Passage provided:

Collegiate athletic conference

The Great Plains Athletic Conference (GPAC) is a college athletic conference affiliated with the National Association of Intercollegiate Athletics (NAIA). Member institutions are located in Iowa, Nebraska, and South Dakota. The conference was founded in 1969 as the Nebraska Intercollegiate Athletic Conference (NIAC), later becoming the Nebraska–Iowa Athletic Conference (1992) before being renamed the Great Plains Athletic Conference (2000).

==History==

The Great Plains Athletic Conference was founded on September 22, 1969, as the Nebraska Intercollegiate Athletic Conference (NIAC). The first president of the conference was Art Nicolia (NWU) while Glen Hinkle (Doane) was the vice president and Roger Olsen (Dana) was the secretary/treasure. Jack Anderson (NWU) was named the first publicist on February 28, 1970. The six charter members were Concordia University, Dana College, Doane University, Hastings College, Midland University, and Nebraska Wesleyan University. With the addition of Northwestern College in 1992, the NIAC was renamed the Nebraska–Iowa Athletic Conference. The NIAC became the Great Plains Athletic Conference in 2000 with the addition of Dakota Wesleyan University, Dordt University, Mount Marty University, and the University of Sioux Falls. Later, Briar Cliff University and Morningside University joined the GPAC in 2002 and 2003 respectively. The College of Saint Mary, a women's only institution, joined in 2015. In 2018, University of Jamestown joined the conference as a full-member, while Presentation College joined the conference as an associate member. All former members of the NIAC remain affiliated with the GPAC except for Dana College, which closed in 2010, the University of Sioux Falls, which left the conference in 2011, and Nebraska Wesleyan University, which left the conference in 2016. Paul Clark was the commissioner of the GPAC when it formed in 2000. Corey Westra in Sioux City, Iowa, is the current commissioner of the league.

On January 17, 2023, Presentation College ended its affiliate status with the GPAC as it closed effective October 31, 2023.

On September 18, 2023, the GPAC had extended an invitation to Waldorf University as their newest full member of the conference, effective beginning the 2024–25 academic year; although at that moment, the university was already an affiliate member in both men's and women's soccer.

Saved entries
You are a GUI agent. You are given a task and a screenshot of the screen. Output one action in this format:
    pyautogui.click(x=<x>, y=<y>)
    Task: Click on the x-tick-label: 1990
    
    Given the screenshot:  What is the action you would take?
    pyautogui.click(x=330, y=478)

To do:
a) In two sentences, what does the passage on the Great Plains Athletic Conference say?
b) Carry the passage on the Great Plains Athletic Conference forward from its final sentence.

Answer set:
a) The Great Plains Athletic Conference is an NAIA conference with members in Iowa, Nebraska, and South Dakota. It was founded in 1969 as the Nebraska Intercollegiate Athletic Conference, renamed the Nebraska–Iowa Athletic Conference in 1992 and the Great Plains Athletic Conference in 2000, and has since gained and lost members, most recently inviting Waldorf University to join as a full member beginning in 2024–25.

b)
===Chronological timeline===
- 1969 – On September 22, 1969, the Great Plains Athletic Conference (GPAC) was founded as the Nebraska Intercollegiate Athletic Conference (NIAC). Charter members included Concordia Teachers College (now Concordia University of Nebraska), Dana College, Doane College (now Doane University), Hastings College, Midland Lutheran College (now Midland University) and Nebraska Wesleyan University, beginning the 1969–70 academic year.
- 1992 – Northwestern College of Iowa joined the NIAC. Therefore, the NIAC has been rebranded as the Nebraska-Iowa Athletic Conference (NIAC), beginning the 1992–93 academic year.
- 2000 – Dakota Wesleyan University, Dordt College (now Dordt University), Mount Marty College (now Mount Marty University) and the University of Sioux Falls joined the NIAC. Therefore, the NIAC has been rebranded as the Great Plains Athletic Conference (GPAC), beginning the 2000–01 academic year.
- 2002 – Briar Cliff College (now Briar Cliff University) joined the GPAC in the 2002–03 academic year.
- 2003 – Morningside College (now Morningside University) joined the GPAC in the 2003–04 academic year.
- 2010 – Dana left the GPAC as the school announced that it would close after the 2009–10 academic year.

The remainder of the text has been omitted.